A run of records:
◆ ◆ ◆ ◆ ◆

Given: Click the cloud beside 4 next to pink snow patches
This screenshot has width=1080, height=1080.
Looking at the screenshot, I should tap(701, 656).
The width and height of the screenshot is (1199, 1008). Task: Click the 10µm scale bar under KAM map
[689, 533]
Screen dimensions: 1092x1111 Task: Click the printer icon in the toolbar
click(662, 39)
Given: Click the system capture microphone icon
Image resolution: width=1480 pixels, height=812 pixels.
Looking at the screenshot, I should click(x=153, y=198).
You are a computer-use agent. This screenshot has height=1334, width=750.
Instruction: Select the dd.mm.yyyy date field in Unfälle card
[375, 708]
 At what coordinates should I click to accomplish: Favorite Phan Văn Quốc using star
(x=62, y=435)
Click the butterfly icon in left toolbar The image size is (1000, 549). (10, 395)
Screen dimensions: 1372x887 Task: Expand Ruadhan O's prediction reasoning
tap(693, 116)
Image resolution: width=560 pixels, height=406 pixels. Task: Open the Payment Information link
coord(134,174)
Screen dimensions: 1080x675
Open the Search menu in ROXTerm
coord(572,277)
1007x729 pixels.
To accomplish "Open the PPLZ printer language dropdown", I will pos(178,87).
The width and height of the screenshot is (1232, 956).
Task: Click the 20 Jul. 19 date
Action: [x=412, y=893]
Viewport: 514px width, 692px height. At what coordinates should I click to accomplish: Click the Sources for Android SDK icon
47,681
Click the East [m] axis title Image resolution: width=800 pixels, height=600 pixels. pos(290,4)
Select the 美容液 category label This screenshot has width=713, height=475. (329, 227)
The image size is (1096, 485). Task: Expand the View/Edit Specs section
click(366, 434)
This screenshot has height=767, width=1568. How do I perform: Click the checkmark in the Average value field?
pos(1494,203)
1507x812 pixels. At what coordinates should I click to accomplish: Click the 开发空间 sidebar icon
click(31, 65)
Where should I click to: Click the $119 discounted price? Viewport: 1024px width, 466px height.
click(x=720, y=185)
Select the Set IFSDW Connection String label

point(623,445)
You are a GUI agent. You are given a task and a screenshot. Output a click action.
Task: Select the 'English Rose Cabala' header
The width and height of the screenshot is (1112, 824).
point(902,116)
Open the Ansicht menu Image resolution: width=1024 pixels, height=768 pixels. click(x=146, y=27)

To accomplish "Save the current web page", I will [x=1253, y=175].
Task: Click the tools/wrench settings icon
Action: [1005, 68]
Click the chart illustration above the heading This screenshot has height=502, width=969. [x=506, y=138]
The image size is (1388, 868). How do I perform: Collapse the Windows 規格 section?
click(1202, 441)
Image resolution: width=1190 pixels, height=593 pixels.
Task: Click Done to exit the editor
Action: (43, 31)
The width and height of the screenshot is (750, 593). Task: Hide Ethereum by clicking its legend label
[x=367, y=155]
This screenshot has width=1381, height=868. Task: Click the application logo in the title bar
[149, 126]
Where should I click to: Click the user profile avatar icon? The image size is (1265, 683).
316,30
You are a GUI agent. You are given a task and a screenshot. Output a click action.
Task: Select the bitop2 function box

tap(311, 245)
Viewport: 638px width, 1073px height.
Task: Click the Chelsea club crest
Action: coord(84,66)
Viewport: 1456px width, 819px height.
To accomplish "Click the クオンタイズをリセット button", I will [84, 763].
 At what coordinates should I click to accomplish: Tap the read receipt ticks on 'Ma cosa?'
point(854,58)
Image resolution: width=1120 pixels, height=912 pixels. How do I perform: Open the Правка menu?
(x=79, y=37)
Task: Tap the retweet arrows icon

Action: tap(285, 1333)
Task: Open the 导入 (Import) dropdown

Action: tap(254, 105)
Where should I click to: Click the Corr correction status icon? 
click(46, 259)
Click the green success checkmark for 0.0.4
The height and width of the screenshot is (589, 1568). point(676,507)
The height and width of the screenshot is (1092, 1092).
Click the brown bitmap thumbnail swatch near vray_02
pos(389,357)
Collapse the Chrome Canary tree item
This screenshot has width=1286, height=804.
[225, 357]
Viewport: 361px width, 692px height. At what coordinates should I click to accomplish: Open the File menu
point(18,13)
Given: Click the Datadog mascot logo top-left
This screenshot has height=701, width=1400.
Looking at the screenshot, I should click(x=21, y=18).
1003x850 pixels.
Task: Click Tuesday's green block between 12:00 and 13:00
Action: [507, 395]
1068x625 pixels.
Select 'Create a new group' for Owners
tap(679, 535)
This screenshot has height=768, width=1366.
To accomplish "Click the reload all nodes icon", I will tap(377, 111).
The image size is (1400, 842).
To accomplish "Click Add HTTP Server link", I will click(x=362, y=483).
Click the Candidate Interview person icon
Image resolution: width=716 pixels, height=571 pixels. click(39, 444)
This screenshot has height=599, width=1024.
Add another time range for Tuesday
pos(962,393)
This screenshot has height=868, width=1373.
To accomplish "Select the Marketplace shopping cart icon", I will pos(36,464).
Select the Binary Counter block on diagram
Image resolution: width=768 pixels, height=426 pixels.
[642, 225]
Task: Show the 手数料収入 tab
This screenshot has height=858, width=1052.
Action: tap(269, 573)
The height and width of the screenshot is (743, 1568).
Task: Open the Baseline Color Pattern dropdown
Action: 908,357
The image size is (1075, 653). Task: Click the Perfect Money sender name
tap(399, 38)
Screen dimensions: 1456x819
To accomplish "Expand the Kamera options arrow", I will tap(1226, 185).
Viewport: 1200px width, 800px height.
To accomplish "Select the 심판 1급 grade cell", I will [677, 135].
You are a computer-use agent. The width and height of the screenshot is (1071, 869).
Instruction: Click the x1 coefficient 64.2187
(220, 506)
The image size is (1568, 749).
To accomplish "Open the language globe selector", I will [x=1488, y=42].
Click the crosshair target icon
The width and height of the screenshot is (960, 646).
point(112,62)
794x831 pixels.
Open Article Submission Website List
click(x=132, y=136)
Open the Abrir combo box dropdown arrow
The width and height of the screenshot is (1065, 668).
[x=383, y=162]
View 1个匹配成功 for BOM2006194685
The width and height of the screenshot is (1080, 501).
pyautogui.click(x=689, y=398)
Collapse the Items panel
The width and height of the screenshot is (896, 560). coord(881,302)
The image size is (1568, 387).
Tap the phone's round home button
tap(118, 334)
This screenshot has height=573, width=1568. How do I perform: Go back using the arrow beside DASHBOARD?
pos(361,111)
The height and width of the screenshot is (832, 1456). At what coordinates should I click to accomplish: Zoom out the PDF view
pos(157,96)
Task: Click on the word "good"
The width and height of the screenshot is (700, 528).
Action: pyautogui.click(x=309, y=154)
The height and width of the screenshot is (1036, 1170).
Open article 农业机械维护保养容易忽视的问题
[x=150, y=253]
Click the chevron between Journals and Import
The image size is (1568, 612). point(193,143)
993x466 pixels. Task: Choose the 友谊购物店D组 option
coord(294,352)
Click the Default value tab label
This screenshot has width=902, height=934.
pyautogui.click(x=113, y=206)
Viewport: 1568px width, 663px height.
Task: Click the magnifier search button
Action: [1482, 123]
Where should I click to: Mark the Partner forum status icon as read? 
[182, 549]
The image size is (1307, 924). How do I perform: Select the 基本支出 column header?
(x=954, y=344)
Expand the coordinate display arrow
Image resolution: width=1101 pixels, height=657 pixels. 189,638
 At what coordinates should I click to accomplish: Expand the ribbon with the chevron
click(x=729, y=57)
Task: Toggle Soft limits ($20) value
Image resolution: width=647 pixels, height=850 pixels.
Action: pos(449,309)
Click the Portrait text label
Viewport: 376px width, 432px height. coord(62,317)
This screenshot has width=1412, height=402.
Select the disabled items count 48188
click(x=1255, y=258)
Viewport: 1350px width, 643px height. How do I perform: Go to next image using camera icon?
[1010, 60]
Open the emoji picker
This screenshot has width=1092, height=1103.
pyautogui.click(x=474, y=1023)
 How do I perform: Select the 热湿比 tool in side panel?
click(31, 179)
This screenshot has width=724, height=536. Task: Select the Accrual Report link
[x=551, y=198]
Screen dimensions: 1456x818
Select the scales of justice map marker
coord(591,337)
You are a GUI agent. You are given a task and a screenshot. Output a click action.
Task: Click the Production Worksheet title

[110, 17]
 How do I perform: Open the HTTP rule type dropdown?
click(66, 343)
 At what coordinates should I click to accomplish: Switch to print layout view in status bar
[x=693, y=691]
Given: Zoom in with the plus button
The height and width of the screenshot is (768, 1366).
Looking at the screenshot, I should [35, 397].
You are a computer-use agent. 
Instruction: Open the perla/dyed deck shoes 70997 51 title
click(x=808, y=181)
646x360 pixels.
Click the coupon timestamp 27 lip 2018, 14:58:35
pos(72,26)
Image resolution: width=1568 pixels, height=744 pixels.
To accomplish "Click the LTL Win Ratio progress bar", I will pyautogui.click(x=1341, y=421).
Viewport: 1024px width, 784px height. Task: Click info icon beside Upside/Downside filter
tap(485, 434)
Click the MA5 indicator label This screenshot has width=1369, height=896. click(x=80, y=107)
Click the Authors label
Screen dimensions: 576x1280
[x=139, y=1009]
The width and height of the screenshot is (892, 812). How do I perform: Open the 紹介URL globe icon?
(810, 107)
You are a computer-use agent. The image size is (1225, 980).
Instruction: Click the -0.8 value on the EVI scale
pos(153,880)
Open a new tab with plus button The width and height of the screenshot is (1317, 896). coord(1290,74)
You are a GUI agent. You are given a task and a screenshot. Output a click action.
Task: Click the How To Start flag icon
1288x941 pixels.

◆ ◆ ◆ ◆ ◆

#### EXERCISE DETAILS
Copy the data verbatim, from the line containing "Viewport: 1200px width, 800px height." through the line containing "pos(361,111)", both included.

#### WRITTEN ANSWER
Viewport: 1200px width, 800px height.
To accomplish "Select the 심판 1급 grade cell", I will [677, 135].
You are a computer-use agent. The width and height of the screenshot is (1071, 869).
Instruction: Click the x1 coefficient 64.2187
(220, 506)
The image size is (1568, 749).
To accomplish "Open the language globe selector", I will [x=1488, y=42].
Click the crosshair target icon
The width and height of the screenshot is (960, 646).
point(112,62)
794x831 pixels.
Open Article Submission Website List
click(x=132, y=136)
Open the Abrir combo box dropdown arrow
The width and height of the screenshot is (1065, 668).
[x=383, y=162]
View 1个匹配成功 for BOM2006194685
The width and height of the screenshot is (1080, 501).
pyautogui.click(x=689, y=398)
Collapse the Items panel
The width and height of the screenshot is (896, 560). coord(881,302)
The image size is (1568, 387).
Tap the phone's round home button
tap(118, 334)
This screenshot has height=573, width=1568. How do I perform: Go back using the arrow beside DASHBOARD?
pos(361,111)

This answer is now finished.